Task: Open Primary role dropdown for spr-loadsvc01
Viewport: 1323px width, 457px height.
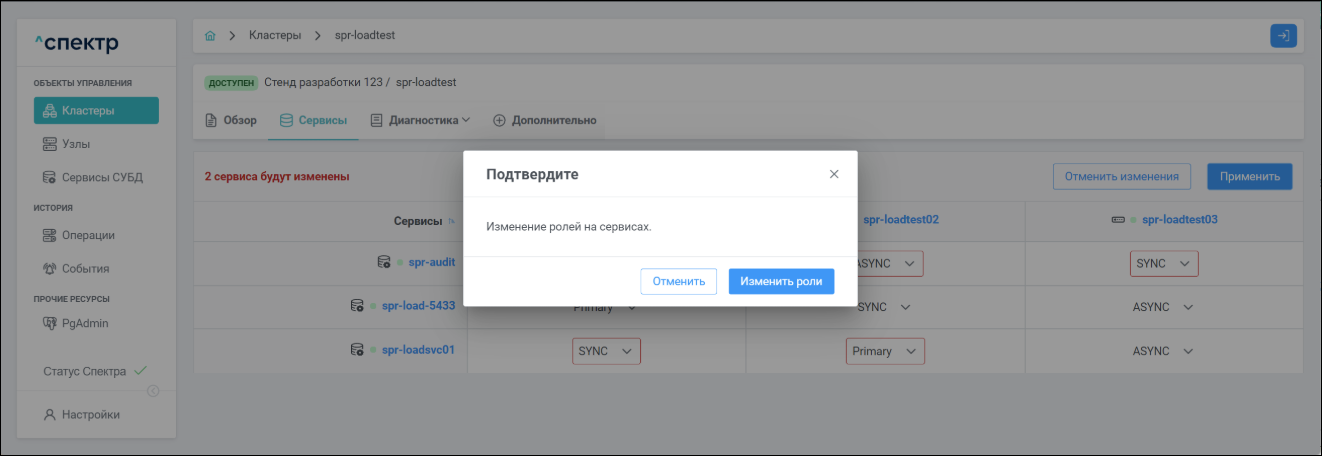Action: (x=885, y=352)
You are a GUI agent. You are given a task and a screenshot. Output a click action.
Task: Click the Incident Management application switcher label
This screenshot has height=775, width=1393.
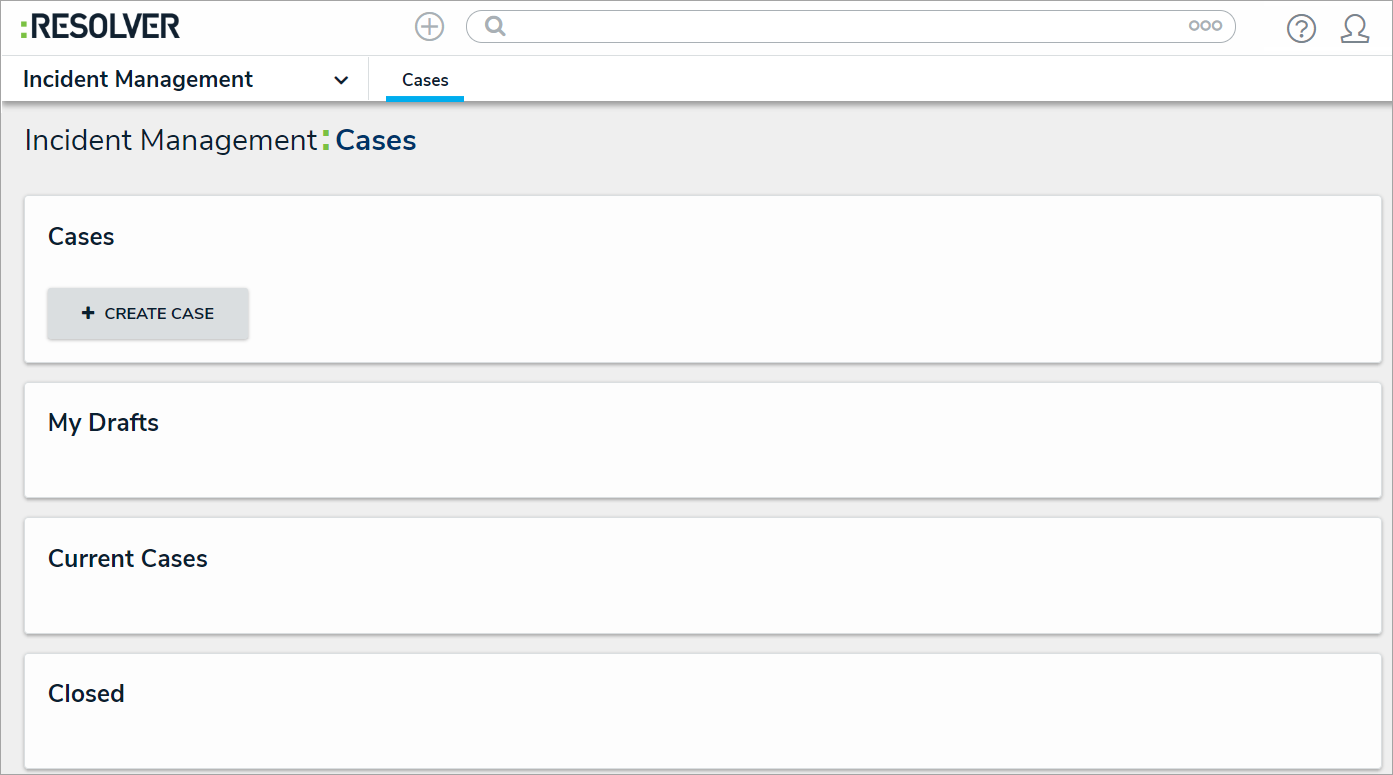pos(138,80)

* **EXERCISE INSTRUCTIONS**
Transcribe exactly the span of lines from the line holding "You are a GUI" through the last line above, both included. Pictures stay out.

* **SOLUTION FOR THIS EXERCISE**
You are a GUI agent. You are given a task and a screenshot. Output a click action.
Task: Click the Incident Management application switcher label
This screenshot has height=775, width=1393.
pos(138,80)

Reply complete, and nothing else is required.